Some scholars worry that large-scale farmland liberalization will affect the food supply in the next century. Huang Tsung-huang, a professor in the Graduate Institute of Economics at Tsinghua University, emphasizes that food supply is always subject to uncertainty. Consumers may be willing to absorb some costs-including the non-agricultural benefits of farmland liberalization-to preserve more farmland for future production.
Another, larger, issue is the incalculable environmental damage that will result from putting current farmland to other uses. Liu Ming-lung, secretary-general of the Environmental Quality Education Foundation, notes that wet paddy field has a number of useful environmental functions, including stabilizing flow volume in rivers, absorbing excess in times of heavy rains and floods, improving water quality, reducing soil erosion, and improving air quality.

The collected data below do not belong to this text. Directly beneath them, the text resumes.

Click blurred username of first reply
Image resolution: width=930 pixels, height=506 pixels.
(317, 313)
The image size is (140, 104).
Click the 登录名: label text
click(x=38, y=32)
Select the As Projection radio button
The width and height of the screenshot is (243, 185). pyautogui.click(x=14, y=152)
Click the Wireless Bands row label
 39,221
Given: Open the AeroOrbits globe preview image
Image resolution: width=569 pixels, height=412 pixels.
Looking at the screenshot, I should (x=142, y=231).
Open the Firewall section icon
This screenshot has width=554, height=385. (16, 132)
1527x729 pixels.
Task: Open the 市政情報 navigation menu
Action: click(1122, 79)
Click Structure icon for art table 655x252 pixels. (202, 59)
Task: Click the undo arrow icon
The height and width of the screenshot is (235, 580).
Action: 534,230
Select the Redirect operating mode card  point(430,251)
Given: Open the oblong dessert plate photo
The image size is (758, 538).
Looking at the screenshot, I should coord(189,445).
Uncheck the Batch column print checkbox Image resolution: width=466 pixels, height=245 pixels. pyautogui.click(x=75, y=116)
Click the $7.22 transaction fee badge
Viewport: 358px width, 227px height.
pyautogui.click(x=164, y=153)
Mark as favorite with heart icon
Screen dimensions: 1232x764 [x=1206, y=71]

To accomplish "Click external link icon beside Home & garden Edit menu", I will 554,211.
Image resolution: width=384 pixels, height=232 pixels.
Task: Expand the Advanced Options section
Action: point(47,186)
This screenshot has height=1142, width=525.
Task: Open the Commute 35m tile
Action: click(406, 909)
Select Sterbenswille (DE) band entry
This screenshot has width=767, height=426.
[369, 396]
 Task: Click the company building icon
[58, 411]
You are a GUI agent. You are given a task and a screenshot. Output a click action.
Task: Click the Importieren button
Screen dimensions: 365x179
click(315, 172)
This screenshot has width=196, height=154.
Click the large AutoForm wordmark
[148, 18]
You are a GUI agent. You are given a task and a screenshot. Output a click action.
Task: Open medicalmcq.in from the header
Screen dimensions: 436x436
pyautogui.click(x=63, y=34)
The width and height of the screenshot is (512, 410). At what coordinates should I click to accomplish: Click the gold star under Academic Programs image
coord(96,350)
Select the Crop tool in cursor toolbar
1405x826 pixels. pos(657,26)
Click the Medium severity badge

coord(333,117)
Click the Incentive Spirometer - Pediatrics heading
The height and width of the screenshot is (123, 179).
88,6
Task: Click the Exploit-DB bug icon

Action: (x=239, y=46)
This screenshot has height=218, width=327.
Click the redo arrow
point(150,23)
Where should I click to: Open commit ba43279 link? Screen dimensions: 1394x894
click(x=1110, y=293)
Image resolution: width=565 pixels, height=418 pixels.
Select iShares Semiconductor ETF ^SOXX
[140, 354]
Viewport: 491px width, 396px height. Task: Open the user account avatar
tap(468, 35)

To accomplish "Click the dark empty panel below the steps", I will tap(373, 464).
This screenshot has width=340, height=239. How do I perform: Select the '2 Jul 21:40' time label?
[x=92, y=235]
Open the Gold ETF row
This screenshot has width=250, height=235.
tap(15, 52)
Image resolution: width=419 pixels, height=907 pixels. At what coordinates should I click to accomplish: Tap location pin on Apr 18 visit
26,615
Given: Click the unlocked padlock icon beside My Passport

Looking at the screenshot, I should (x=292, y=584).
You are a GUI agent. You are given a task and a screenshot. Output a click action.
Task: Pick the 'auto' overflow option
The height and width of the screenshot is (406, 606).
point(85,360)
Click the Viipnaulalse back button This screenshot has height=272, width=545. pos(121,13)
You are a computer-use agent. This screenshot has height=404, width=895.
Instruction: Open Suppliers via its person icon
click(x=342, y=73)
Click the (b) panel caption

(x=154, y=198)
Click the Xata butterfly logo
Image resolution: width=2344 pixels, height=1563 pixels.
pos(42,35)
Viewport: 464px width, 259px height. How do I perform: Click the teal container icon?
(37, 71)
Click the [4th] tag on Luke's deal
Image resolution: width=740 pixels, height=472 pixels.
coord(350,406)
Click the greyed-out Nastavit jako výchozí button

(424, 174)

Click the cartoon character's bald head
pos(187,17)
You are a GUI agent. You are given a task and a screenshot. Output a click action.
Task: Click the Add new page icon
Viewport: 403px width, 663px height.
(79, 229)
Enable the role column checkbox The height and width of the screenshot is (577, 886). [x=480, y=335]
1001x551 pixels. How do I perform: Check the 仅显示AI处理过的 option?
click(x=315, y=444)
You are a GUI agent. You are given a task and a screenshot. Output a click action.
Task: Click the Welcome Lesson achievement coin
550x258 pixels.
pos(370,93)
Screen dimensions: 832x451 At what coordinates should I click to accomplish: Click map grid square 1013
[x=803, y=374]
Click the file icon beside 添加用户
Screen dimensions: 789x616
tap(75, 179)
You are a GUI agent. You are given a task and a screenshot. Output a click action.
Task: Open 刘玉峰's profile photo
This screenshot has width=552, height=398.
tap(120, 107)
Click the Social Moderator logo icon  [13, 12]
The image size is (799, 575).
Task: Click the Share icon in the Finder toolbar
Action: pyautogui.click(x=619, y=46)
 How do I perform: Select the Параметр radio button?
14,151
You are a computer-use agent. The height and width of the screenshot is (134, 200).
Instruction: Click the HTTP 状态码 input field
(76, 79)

It is also considered internationally as a form of wetlands, and the destruction of wetlands is an irreparable loss.
A second land reform
Though there are many factors to be weighed, there is no clear figure as to how much land is necessary to insure food security in the next century. Nor has there been any scientific assessment of the overall environmental importance of agricultural land. So it is difficult to dissuade those trying to hasten farmland liberalization. (In any case, even with liberalization, a certain percentage of land would be set aside for agricultural use or for environmental reasons; the specific amount has yet to be determined.)
Right now the legislative and executive branches are in a see-saw battle over the issue. The executive wants to adopt the principles of "agricultural use only for land zoned as farmland; regulating land, not people," so that even if in the future farmland not need be owned by actual farmers, its use will still be restricted to agriculture. As for the necessary package of supporting bills, Premier Siew has promised that various proposals to prevent drastic increases in land prices, speculation, or tax problems after transfer of land to other uses is allowed will be sent to the Legislative Yuan by the time the next legislative session opens on February 20.
COA officials emphasize that after the "Draft Revisions to the Agricultural Development Regulations" are passed, the primary task will be to do a complete survey to identify all current illegal use of agricultural land. At present, much vital farmland that is strictly prohibited for other purposes has in fact been misused. Observation of the principle of "agricultural use only for land zoned as agricultural land" must be rigorously ensured before restrictions on selling farmland are lifted.
Legislators are calling farmland liberalization "Taiwan's second land reform." Will it raise productivity? Will it undermine the nation? As Premier Siew emphasizes, land is a scarce resource of great importance. Besides looking after the interests of farmers, even more important are the interests of the whole people and the nation's overall development.